Cold drinks that make you go YUM
Walk through the park during a sunny afternoon, and you will see grown adults lying face down, passed out. They’re too hot. They were overconfident. They thought they could just wander into a park empty handed and survive. Luckily for them, no one will notice – they’ll just assume sunbather or drunk – and they should come to before sundown. They would be wise, however, to learn from this. Sunshine on an empty stomach can be a killer, and liquids are essential. During the Winter, the popular drink/snack of choice is soup – a hot mixture of vegetables, sometimes with added meats. The Summer equivalent of soup is milkshake, which finds cow’s milk shaked with ice cream. It wasn’t always like that, by the way. Back in the late 1800s, a milkshake was a strange concoction of eggs, whiskey and milk. Then in around 1940 they became the staple palate cleanser in McDonalds. Anyway, the point is that you should be enjoying at least two of these a day according to experts – a shake for breakfast, a shake for lunch etc… – but rather than join the snaking queues of school kids slaloming around the street from Maccy-D’s, just make your own at home!
You will need:
1. Some ice cream
2. Some milk
3. A blender
Now, simply put your ice cream in a blender, then add half of that amount in milk. So, if you’re using two pints of ice cream, you’ll need a pint of milk. If you’re going for a pint of ice cream, you’ll only need half a pint of milk. Incidentally, the two pints of ice cream option should make about four of the things. Or even five. You can use any flavour of ice cream you like, you can pimp up the shake by adding bits of choc, or espresso coffee, or sweets. Then blitz it until it looks like the ones you get from McDonalds, and bosh. Milkshake.

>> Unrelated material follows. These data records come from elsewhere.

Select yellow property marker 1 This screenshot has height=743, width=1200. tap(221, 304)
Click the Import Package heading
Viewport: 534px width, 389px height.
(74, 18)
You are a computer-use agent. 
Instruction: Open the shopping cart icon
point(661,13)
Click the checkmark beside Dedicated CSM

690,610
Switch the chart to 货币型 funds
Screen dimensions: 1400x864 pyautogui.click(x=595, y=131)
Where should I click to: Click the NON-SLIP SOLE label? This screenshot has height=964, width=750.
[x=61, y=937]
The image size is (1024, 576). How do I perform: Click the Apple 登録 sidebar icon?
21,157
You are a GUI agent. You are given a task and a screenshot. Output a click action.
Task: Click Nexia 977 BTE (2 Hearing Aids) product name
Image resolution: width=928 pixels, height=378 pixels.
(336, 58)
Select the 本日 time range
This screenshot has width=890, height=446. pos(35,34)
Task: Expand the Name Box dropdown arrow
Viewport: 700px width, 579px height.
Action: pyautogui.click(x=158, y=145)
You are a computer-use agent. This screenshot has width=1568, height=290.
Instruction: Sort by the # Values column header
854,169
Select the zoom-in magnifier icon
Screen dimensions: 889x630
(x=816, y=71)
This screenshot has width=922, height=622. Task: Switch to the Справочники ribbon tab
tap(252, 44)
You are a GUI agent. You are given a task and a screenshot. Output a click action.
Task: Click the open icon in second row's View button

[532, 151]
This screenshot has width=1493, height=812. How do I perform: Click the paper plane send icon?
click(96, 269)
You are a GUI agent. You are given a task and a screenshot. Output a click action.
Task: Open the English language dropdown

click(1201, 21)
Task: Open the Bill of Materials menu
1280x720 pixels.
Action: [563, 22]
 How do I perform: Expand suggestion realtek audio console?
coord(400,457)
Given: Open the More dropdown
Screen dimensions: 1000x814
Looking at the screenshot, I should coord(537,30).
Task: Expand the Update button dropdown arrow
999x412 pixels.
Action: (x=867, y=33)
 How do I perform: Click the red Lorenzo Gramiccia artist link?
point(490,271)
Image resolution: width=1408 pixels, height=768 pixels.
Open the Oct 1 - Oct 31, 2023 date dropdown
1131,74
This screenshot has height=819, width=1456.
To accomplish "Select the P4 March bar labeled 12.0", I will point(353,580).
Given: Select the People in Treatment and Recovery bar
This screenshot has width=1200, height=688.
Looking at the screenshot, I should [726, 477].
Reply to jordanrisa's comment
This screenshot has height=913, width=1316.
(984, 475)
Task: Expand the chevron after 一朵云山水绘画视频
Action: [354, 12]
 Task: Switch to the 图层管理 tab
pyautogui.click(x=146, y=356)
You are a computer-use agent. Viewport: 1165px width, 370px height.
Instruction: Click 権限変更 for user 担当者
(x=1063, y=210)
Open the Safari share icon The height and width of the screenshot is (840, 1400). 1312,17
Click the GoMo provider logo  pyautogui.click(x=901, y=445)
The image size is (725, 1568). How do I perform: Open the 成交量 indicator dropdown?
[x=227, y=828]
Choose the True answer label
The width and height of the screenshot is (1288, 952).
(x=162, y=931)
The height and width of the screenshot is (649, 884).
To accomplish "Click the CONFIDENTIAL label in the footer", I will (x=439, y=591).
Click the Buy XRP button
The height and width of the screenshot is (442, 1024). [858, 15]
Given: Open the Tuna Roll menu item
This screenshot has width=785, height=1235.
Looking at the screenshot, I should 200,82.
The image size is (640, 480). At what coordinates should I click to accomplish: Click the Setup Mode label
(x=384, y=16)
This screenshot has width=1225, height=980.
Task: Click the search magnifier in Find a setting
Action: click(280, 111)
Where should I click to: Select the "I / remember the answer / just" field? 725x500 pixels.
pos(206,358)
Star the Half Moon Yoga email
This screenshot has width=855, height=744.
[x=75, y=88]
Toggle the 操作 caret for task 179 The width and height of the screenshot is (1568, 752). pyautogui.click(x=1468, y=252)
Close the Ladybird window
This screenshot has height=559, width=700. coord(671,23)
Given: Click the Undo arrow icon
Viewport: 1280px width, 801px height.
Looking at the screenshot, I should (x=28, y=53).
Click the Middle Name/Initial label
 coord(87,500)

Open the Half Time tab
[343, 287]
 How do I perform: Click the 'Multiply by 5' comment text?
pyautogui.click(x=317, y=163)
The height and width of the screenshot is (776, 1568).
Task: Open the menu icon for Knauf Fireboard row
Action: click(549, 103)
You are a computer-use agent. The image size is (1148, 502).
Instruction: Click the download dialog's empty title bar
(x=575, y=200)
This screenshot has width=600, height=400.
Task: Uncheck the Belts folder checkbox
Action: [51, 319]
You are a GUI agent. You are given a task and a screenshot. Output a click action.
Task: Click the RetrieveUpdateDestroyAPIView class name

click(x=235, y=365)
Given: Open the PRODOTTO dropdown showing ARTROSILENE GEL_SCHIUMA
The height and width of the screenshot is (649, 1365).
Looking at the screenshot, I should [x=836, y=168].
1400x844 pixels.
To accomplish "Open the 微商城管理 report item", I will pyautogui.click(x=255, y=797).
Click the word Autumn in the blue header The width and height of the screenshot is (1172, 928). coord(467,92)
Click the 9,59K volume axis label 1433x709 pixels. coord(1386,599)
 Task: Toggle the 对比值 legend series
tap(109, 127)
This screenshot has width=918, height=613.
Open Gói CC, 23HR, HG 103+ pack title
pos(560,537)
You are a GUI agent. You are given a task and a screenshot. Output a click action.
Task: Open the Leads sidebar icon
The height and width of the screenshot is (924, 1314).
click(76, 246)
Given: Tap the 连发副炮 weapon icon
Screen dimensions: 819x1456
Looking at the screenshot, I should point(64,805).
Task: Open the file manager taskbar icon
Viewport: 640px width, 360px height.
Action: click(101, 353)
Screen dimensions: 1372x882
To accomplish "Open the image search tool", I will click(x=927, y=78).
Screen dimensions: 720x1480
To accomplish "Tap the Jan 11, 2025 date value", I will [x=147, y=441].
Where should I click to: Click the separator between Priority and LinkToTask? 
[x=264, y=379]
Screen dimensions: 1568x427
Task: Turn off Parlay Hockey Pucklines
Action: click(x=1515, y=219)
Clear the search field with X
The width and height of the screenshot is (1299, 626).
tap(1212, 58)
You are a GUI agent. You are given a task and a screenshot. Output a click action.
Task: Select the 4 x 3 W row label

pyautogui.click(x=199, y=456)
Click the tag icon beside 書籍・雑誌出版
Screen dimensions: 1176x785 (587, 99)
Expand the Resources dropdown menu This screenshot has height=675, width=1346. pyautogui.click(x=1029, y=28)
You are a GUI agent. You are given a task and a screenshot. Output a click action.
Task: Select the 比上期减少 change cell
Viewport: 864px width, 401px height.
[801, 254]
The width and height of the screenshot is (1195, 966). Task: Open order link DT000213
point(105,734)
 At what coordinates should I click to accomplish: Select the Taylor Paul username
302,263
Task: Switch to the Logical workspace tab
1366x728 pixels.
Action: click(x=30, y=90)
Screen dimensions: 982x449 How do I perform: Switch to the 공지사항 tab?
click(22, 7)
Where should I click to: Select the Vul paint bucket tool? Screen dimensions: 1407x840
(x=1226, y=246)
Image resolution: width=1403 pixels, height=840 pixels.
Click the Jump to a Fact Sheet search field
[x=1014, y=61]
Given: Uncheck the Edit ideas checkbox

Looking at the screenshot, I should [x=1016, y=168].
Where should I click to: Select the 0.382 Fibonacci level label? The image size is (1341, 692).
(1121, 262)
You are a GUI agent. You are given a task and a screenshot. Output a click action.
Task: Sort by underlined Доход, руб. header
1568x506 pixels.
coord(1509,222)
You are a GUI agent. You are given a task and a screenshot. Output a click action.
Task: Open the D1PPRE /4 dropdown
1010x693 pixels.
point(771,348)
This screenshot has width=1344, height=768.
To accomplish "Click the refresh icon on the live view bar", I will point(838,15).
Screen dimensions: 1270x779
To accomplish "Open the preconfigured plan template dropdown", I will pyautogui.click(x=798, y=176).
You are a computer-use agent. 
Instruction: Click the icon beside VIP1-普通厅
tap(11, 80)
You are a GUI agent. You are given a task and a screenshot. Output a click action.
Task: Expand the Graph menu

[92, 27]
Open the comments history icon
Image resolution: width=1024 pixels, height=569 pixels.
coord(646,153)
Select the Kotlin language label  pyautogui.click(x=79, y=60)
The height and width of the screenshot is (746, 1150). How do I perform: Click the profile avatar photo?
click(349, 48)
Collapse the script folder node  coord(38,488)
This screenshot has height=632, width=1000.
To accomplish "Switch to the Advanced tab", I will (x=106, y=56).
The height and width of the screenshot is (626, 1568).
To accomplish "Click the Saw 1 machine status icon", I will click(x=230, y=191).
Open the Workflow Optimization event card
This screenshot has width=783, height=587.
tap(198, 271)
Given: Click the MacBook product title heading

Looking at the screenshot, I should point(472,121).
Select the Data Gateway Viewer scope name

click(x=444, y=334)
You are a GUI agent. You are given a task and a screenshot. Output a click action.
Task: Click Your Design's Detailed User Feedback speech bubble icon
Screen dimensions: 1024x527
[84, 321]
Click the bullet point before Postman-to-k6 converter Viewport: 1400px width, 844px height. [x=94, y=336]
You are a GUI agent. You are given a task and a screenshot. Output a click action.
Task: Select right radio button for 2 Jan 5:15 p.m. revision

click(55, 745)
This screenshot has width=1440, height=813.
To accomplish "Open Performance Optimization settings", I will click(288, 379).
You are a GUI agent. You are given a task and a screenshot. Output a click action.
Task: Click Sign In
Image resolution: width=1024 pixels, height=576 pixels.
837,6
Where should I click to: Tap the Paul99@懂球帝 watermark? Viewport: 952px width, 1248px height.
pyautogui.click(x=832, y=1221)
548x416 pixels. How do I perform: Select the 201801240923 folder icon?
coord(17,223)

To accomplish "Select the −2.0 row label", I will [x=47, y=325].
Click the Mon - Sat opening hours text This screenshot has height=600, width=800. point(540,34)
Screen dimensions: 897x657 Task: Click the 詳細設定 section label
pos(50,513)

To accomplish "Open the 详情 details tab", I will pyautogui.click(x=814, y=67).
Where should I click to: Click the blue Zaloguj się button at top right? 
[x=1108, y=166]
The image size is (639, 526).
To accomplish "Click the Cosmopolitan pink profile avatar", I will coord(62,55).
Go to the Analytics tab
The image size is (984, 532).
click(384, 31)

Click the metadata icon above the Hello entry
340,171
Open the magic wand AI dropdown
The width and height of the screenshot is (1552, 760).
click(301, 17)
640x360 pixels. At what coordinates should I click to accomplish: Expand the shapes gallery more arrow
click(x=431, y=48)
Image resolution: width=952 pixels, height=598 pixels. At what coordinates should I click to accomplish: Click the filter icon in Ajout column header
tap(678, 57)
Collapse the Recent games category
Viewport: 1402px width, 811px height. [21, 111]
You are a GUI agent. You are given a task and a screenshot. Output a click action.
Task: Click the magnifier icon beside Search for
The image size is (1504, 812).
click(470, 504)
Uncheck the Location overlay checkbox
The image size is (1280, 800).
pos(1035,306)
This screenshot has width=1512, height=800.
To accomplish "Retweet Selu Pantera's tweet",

To be wolfed down in moderation, children
Super Size Me, the film about eating fast food every day, gave burgers a terrible name. And yet, other fatty things like chocolate cakes, noodles smeared in peanut butter, and excessive chunks of cheese can still be scoffed in the street, and no one will bat an eyelid – literally no one. It’s a shame, especially as beefburgers taste so good, and if you limit yourself to just one a week, you’ll live a happy life until you’re about 100 or 200 years old. Then you’ll die. With this in mind, we thought it high time we discussed our four favourite burgers, then listed them for others to peruse:
1. Whopper with Cheese
People debate long and hard about Burger King versus McDonalds, and like any holy war, it’s one that will rage until the end of time. A feather for the Burger King cap, then, as they romp home to win with this gargantuan snack. The balance of flavour is totally delightful, and the added salad presumably makes it really good for you. Kids, one of these a day and you’ll grow up to be as fast as Asafa Powell. You have our permission.
Say hello to the Filet-O-Fish
For years, the Filet-O-Fish was only notable for kids running around playgrounds hysterically yelling “and a Filet-O-Fish for my wiiiife” in an array of foreign accents. But, as it turns out, they’re totally delicious. Interestment was the victim of a cheeseburger/filet mix up a few months back, but rather than turning on a sixpence and barging back into Mackey D‘s to scream at demoralised counter attendants, we reluctantly gave it a go. And guess what? It tasted of fish, cheese, and tartar sauce – like a really excellent fish finger sandwich, if you like. Originally drafted onto the McDonalds menu so that greedy Catholics could still wolf down fast food on fish-only Fridays, it’s now on the Interestment menu every day. For a bit.